Without the code or datasets provided, it is hard to diagnose the reasons. According to my previous experience, for such a dataset with few samples and millions of candidate features, OpenFE should terminate within one or two hours with 32 cores. Here are two possible directions: 1. Do not use all the cores. Using all the cores may slow down lightgbm. Please try 48. 2. Try feature selection to reduce the number of base features.

twistedcubic commented 12 months ago

Thanks for your reply.

Here is how we are calling OpenFE. We tried a variety of datasets to make sure it was not dataset specific, for instance Isolet, Ames housing, MNIST, etc. We tried using different numbers of cores.

The 1.3 million candidate features I quoted above was generated by OpenFE for Isolet, which has ~600 features. Do you have suggestions on how to reduce this 1.3 million candidate features generated?

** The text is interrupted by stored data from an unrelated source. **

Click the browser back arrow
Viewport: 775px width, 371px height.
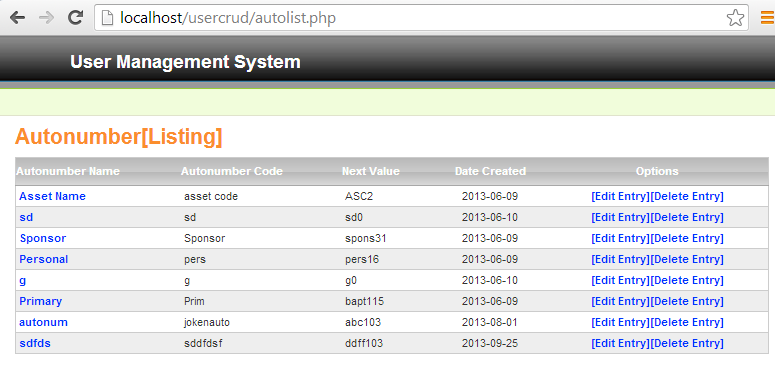click(17, 18)
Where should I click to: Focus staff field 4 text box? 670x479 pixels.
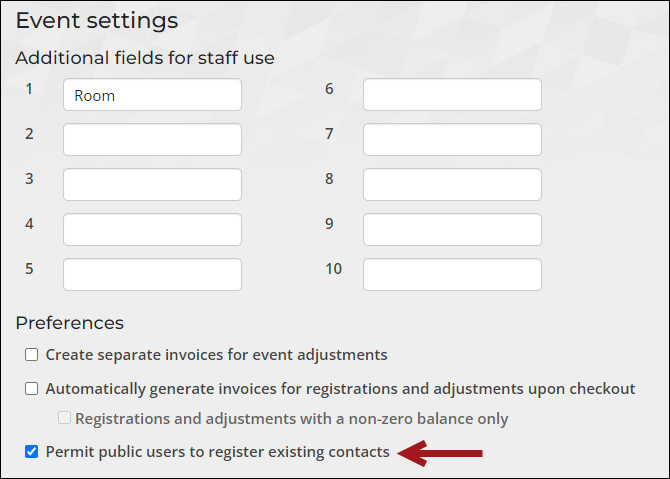click(153, 229)
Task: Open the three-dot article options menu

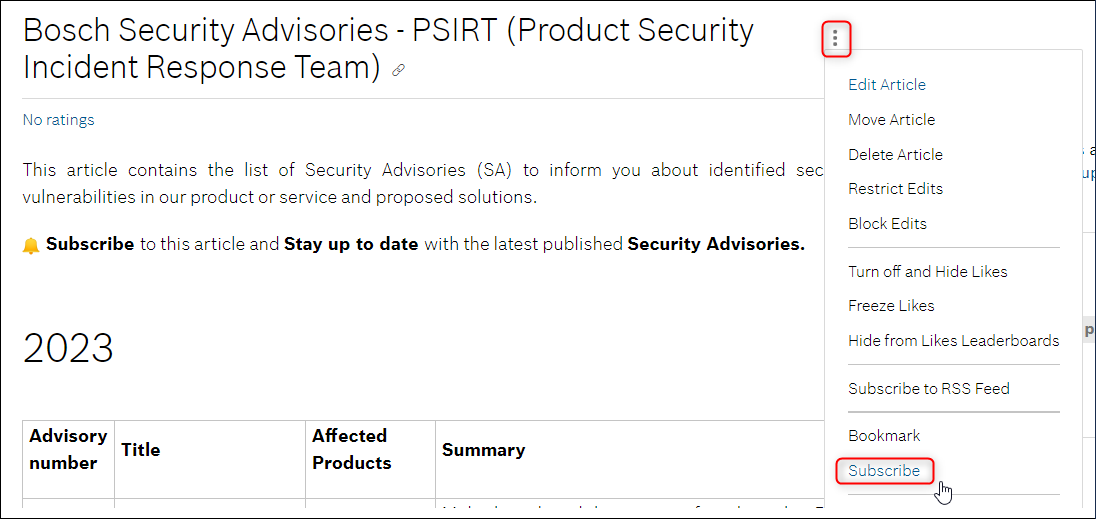Action: [x=835, y=39]
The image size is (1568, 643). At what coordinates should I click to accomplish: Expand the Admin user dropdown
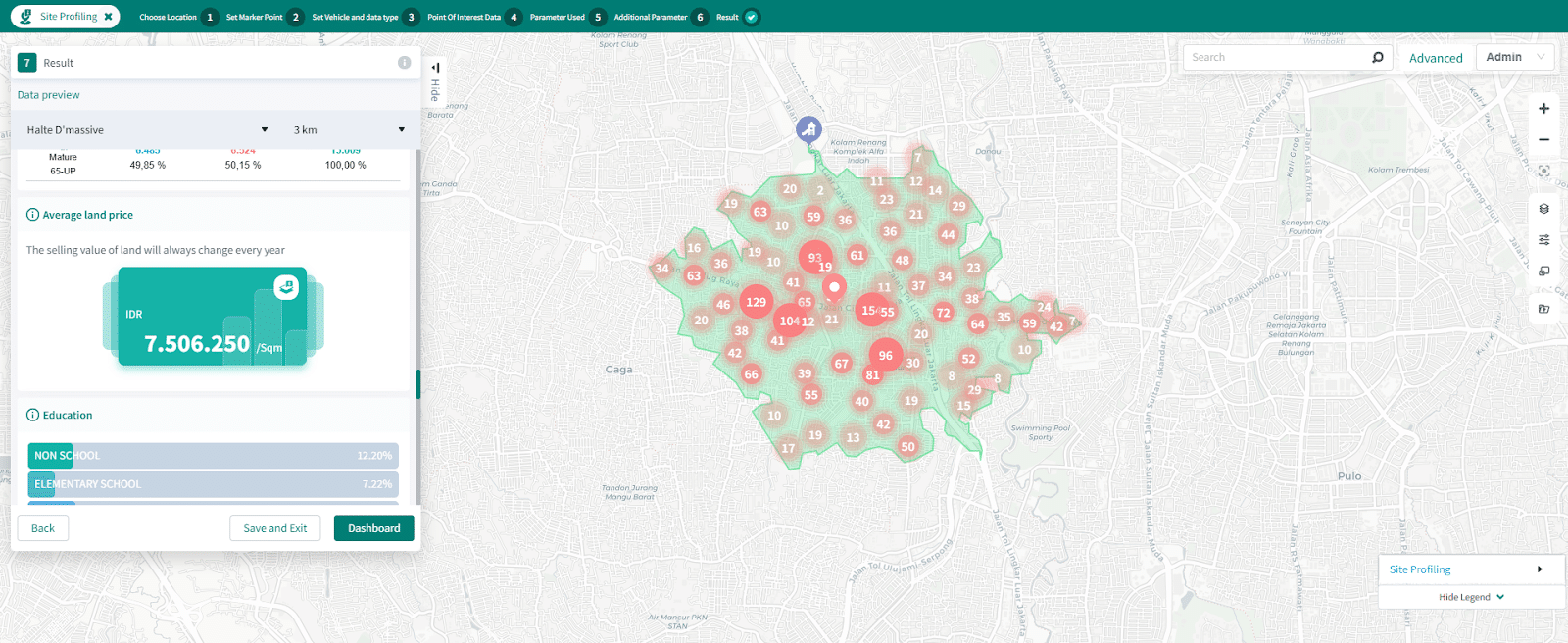click(1514, 58)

Alternatively, what feature selection method do you recommend? We want OpenFE to perform as well as possible, within a reasonable amount of time, i.e. hours, not tens of hours.

Yihe

MonoHue commented 12 months ago

UPDATE

I succeeded in running OpenFE on a dataset with shape (5000000, 200) in about 15 hours. It consumed about 200GB RAM.

I modified it as follow:

  1. reduce stage1_ratio at here.
  2. reduce number of candidate features calculated per process in multiprocess like this.
  3. further reduce n_jobs (7 in my case). Increase n_jobs of gbm at here to compensate for the performance loss

Hi,

I have a similar problem. I have a dataset with shape (570000, 200). OpenFE suggested 220000 new features. I am running it on a 64 REAL cores machine with 500GB RAM with n_jobs=15. By the time about 110000 new features have been computed, the memory is completely used up. Then, most of memory is freed and the program does not appear to be continuing.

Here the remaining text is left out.